The two-year process is widely viewed as a gold standard for building consensus — many other fields have adopted it, from Earth sciences to solid-state physics1. It carries weight with policymakers and funders. But as astronomy firmly enters the ‘big science’ era, we think that the decades-old system for funding federal astronomy needs debating and updating.

The science has never been so exciting. Earth-like planets have been found orbiting other stars2. Cosmologists are quantifying mysterious forces of ‘dark matter’ and ‘dark energy’3. Completely new windows have been opened onto the cosmos thanks to facilities such as the Atacama Large Millimeter/submillimeter Array (ALMA) in Chile and the Laser Interferometer Gravitational-Wave Observatory (LIGO), in the states of Washington and Louisiana.
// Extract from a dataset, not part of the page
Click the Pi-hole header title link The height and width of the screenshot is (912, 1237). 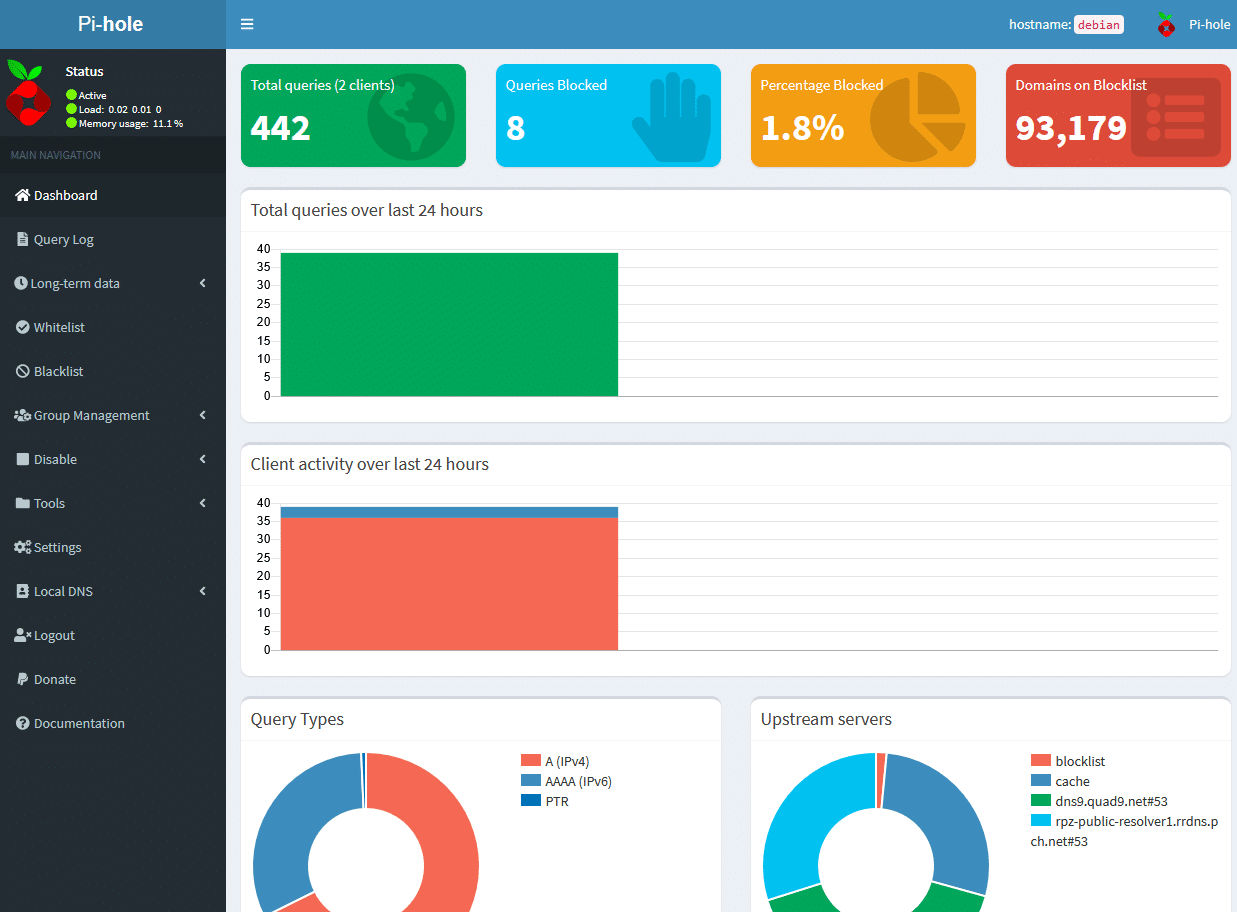pyautogui.click(x=111, y=24)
But large facilities that can explore these frontiers cost billions of dollars and take decades to design, build and operate. ALMA was proposed in 1990 and became operational in 2013. The James Webb Space Telescope (JWST) was approved in 2000 and will be launched in 2021. The Large Synoptic Survey Telescope, recommended in 2010 and under construction in Chile, will begin to map the sky in 2023. The fruits of the 2020 Decadal Survey won’t see light until the 2030s.

The US community faces a daunting task. Each generation of facilities is getting more expensive and harder to build. Operational costs are mounting. Meanwhile, the research budgets of the US National Science Foundation (NSF) and NASA have remained more or less flat since the 1990s (see ‘Astronomical costs’). Hard decisions have been made to close old but still-productive telescopes, which has proved insufficient to pay for new ones. And these pressures will only get worse as more big projects come online.